Nneji Grace Ugochi, Cai Jingye, Monday Happy Nkanta, Hossin Md Altab, Nahar Saifun, Mgbejime Goodness Temofe, Deng Jianhua
School of Information and Software Engineering, University of Electronic Science and Technology of China, Chengdu 611731, China.
School of Computer Science and Engineering, University of Electronic Science and Technology of China, Chengdu 611731, China.
Diagnostics (Basel). 2022 Mar 15;12(3):717. doi: 10.3390/diagnostics12030717.
Coronavirus disease has rapidly spread globally since early January of 2020. With millions of deaths, it is essential for an automated system to be utilized to aid in the clinical diagnosis and reduce time consumption for image analysis. This article presents a generative adversarial network (GAN)-based deep learning application for precisely regaining high-resolution (HR) CXR images from low-resolution (LR) CXR correspondents for COVID-19 identification. Respectively, using the building blocks of GAN, we introduce a modified enhanced super-resolution generative adversarial network plus (MESRGAN+) to implement a connected nonlinear mapping collected from noise-contaminated low-resolution input images to produce deblurred and denoised HR images. As opposed to the latest trends of network complexity and computational costs, we incorporate an enhanced VGG19 fine-tuned twin network with the wavelet pooling strategy in order to extract distinct features for COVID-19 identification. We demonstrate our proposed model on a publicly available dataset of 11,920 samples of chest X-ray images, with 2980 cases of COVID-19 CXR, healthy, viral and bacterial cases.

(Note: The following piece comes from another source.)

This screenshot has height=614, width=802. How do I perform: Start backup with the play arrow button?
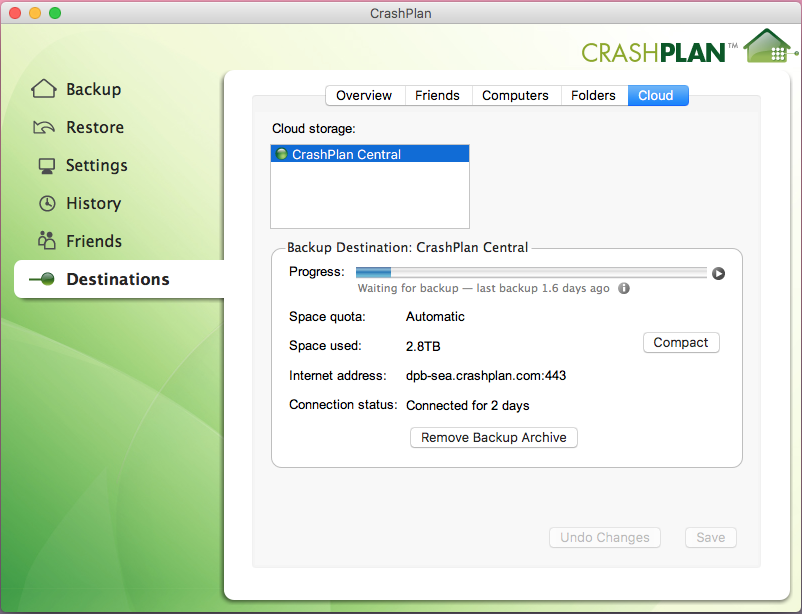point(718,273)
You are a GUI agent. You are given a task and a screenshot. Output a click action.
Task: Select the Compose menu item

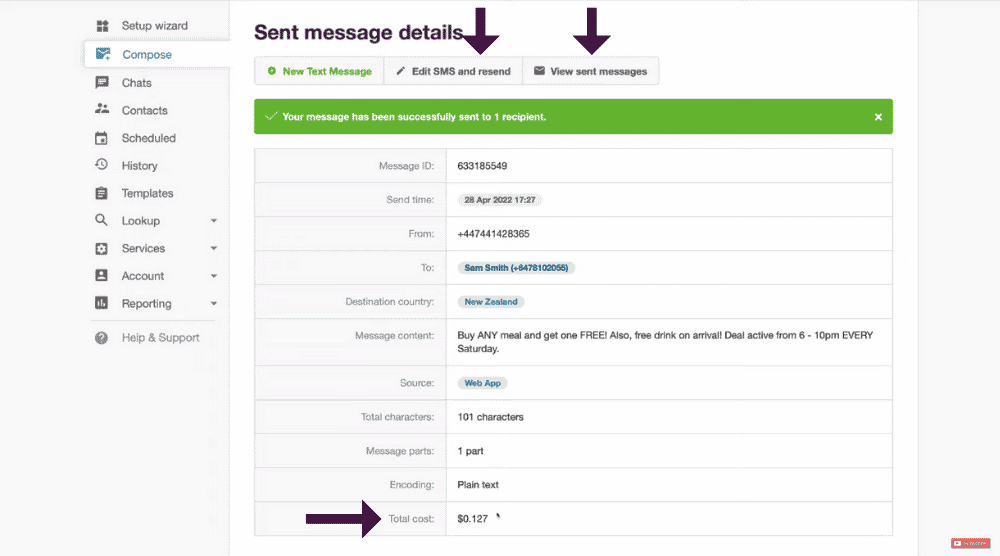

Our proposed model performs efficiently both on the binary and four-class classification. The proposed method achieves accuracy of 98.8%, precision of 98.6%, sensitivity of 97.5%, specificity of 98.9%, an F1 score of 97.8% and ROC AUC of 98.8% for the multi-class task, while, for the binary class, the model achieves accuracy of 99.7%, precision of 98.9%, sensitivity of 98.7%, specificity of 99.3%, an F1 score of 98.2% and ROC AUC of 99.7%. Our method obtains state-of-the-art (SOTA) performance, according to the experimental results, which is helpful for COVID-19 screening. This new conceptual framework is proposed to play an influential role in addressing the issues facing COVID-19 examination and other diseases.
自2020年1月初以来,冠状病毒病已在全球迅速传播。造成了数百万例死亡,因此利用自动化系统辅助临床诊断并减少图像分析的时间消耗至关重要。本文提出了一种基于生成对抗网络(GAN)的深度学习应用,用于从低分辨率(LR)胸部X光(CXR)图像精确恢复高分辨率(HR)CXR图像,以识别新型冠状病毒肺炎(COVID-19)。我们分别使用GAN的构建模块,引入了一种改进的增强超分辨率生成对抗网络升级版(MESRGAN+),以实现从受噪声污染的低分辨率输入图像中收集的连接非线性映射,从而生成去模糊和去噪的HR图像。与网络复杂性和计算成本的最新趋势不同,我们将经过微调的增强型VGG19孪生网络与小波池化策略相结合,以便提取用于COVID-19识别的独特特征。我们在一个公开可用的包含11920个胸部X光图像样本的数据集上展示了我们提出的模型,其中包括2980例COVID-19 CXR病例、健康病例、病毒病例和细菌病例。我们提出的模型在二分类和四分类任务中均表现高效。对于多分类任务,该方法的准确率为98.8%,精确率为98.6%,灵敏度为97.5%,特异性为98.9%,F1分数为97.8%,ROC曲线下面积(ROC AUC)为98.8%;而对于二分类任务,该模型的准确率为99.7%,精确率为98.9%,灵敏度为98.7%,特异性为99.3%,F1分数为98.2%,ROC AUC为99.7%。根据实验结果,我们的方法获得了最优(SOTA)性能,这有助于COVID-19筛查。这个新的概念框架被提出来,旨在应对COVID-19检测及其他疾病所面临的问题方面发挥重要作用。